— TASK DIRECTIONS —
Please copy, with no changes, the part of the items that opens with the line containing "Given: Select the UPS battery icon" and runs through the end of the items.

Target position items
..........

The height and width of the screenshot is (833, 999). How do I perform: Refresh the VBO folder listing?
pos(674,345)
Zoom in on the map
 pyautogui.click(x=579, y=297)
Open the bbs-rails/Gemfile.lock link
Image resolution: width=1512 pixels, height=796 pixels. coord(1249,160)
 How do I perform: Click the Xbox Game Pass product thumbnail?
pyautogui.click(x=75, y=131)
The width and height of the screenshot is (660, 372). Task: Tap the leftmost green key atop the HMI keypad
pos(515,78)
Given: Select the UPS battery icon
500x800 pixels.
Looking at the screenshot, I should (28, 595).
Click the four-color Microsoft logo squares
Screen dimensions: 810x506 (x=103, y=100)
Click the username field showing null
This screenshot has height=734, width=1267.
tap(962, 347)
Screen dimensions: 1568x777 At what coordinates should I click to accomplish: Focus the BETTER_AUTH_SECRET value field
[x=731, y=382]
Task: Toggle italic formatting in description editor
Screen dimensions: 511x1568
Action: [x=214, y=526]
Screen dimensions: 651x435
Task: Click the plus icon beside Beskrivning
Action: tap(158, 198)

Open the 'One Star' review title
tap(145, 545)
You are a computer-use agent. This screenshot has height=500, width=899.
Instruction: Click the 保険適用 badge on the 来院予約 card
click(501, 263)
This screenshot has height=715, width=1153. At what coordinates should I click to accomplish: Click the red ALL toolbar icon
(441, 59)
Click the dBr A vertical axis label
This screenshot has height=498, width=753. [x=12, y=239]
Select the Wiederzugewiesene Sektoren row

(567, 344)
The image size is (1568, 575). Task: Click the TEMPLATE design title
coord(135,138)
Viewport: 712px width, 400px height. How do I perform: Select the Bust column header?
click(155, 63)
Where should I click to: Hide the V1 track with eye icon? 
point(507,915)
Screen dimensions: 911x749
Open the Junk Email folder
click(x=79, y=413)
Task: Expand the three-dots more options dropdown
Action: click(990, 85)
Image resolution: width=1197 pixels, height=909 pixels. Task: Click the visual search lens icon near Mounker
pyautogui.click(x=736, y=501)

..........

— ANSWER —
Given: Select the UPS battery icon
500x800 pixels.
Looking at the screenshot, I should (28, 595).
Click the four-color Microsoft logo squares
Screen dimensions: 810x506 (x=103, y=100)
Click the username field showing null
This screenshot has height=734, width=1267.
tap(962, 347)
Screen dimensions: 1568x777 At what coordinates should I click to accomplish: Focus the BETTER_AUTH_SECRET value field
[x=731, y=382]
Task: Toggle italic formatting in description editor
Screen dimensions: 511x1568
Action: [x=214, y=526]
Screen dimensions: 651x435
Task: Click the plus icon beside Beskrivning
Action: tap(158, 198)

Open the 'One Star' review title
tap(145, 545)
You are a computer-use agent. This screenshot has height=500, width=899.
Instruction: Click the 保険適用 badge on the 来院予約 card
click(501, 263)
This screenshot has height=715, width=1153. At what coordinates should I click to accomplish: Click the red ALL toolbar icon
(441, 59)
Click the dBr A vertical axis label
This screenshot has height=498, width=753. [x=12, y=239]
Select the Wiederzugewiesene Sektoren row

(567, 344)
The image size is (1568, 575). Task: Click the TEMPLATE design title
coord(135,138)
Viewport: 712px width, 400px height. How do I perform: Select the Bust column header?
click(155, 63)
Where should I click to: Hide the V1 track with eye icon? 
point(507,915)
Screen dimensions: 911x749
Open the Junk Email folder
click(x=79, y=413)
Task: Expand the three-dots more options dropdown
Action: click(990, 85)
Image resolution: width=1197 pixels, height=909 pixels. Task: Click the visual search lens icon near Mounker
pyautogui.click(x=736, y=501)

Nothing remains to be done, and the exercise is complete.